The second direction filter 250 may form a second beam in a direction in which a phase difference between the first acoustic signal and the third acoustic signal is equal to or smaller than the predetermined threshold value. The second direction filter 260 may form a second weight filter (not illustrated) using components of a spectrogram in which the phase difference between the third acoustic signal and the first acoustic signal is equal to or smaller than the predetermined threshold value, and may obtain a second output signal by applying the second weight filter to the first acoustic signal. The second direction filter 260 may assign a value of 1 to components of the spectrogram in which the phase difference between the first acoustic signal and the third acoustic signal is equal to or smaller than the predetermined threshold value, and may assign a value of 0 to the remaining components of the spectrogram to generate the second weight filter.

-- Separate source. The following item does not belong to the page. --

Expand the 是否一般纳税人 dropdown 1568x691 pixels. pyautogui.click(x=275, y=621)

The beam processing unit 260 may use the first beam and the second beam to remove a rear acoustic signal input to the apparatus 100. The beam processing unit 260 may remove a beam received from the back of the apparatus 100 using a beam from an asymmetrical microphone and a beam with a compensated phase from a symmetrical microphone. The beam processing unit 260 may form a beam processing filter (930 in an example illustrated in FIG. 9) using components of a spectrogram in which a phase of the first output signal is smaller than a predefined threshold value and a phase of the second output signal is greater than the predefined threshold value, and obtain an output signal from which rear noise is removed by applying the beam processing filter to the first acoustic signal. In addition, the beam processing unit 260 may assign a value of 1 to the components of the spectrogram in which a phase of the first output signal is smaller than the predefined threshold value and a phase of the second output signal is greater than the predefined threshold value, and assign a value of 0 to the remaining components of the spectrogram to generate the beam processing filter.

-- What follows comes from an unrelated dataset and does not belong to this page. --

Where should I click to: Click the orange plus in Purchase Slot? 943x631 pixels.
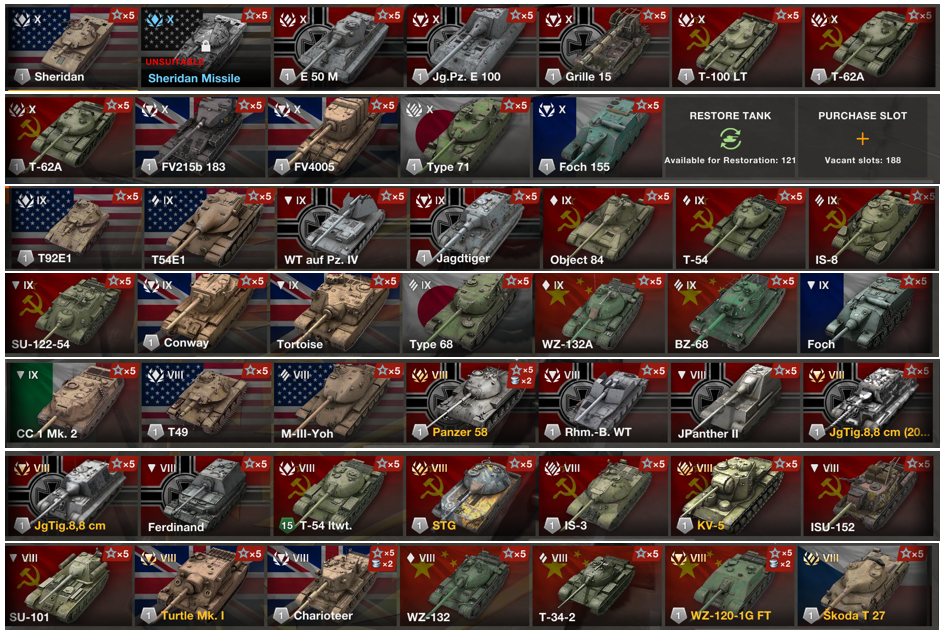862,139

Although the apparatus 100 is described as including three microphones in the example illustrated in FIG. 2, the apparatus 100 may include four or more microphones and thereby have other elements expanded. For example, if an additional asymmetrical microphone is added, the apparatus 100 may further include an additional frequency transformation unit that transforms an acoustic signal received by the added microphone into an acoustic signal in a frequency domain, an additional phase compensation unit, and an additional first direction filter. In addition, an element that forms a single beam using a number of first beams formed by various asymmetrical microphones may be further included. Such additional components may be provided as discrete components, or in combination with other additional components or components already described.
FIG. 3A illustrates an example of a configuration of an acoustic signal input unit including three microphones, and FIG. 3B illustrates an example of a configuration of an acoustic signal input unit including more than three microphones.
Referring to the example illustrated in FIG. 3A, a middle microphone M_U1 may be paired with a reference microphone M_R on the left as an asymmetrical microphone pair. A microphone M_S1 provided to the right of the middle microphone M_U1 may be paired with the reference microphone M_R as a symmetrical microphone pair. In the symmetrical microphone pair, among acoustic signals input to the paired microphones, phases of acoustic signals input in a perpendicular direction to a rear surface of the acoustic signal input unit 210 which are input to each of the microphones are the same as each other. In the asymmetrical microphone pair, among acoustic signals input to the paired microphones, phases of acoustic signals input in a perpendicular direction to the rear surface of the acoustic signal input unit 210 which are input to each of the microphones are different from each other. A surface A on which the microphones are adhered may be, for example, a rectangle or any other shape.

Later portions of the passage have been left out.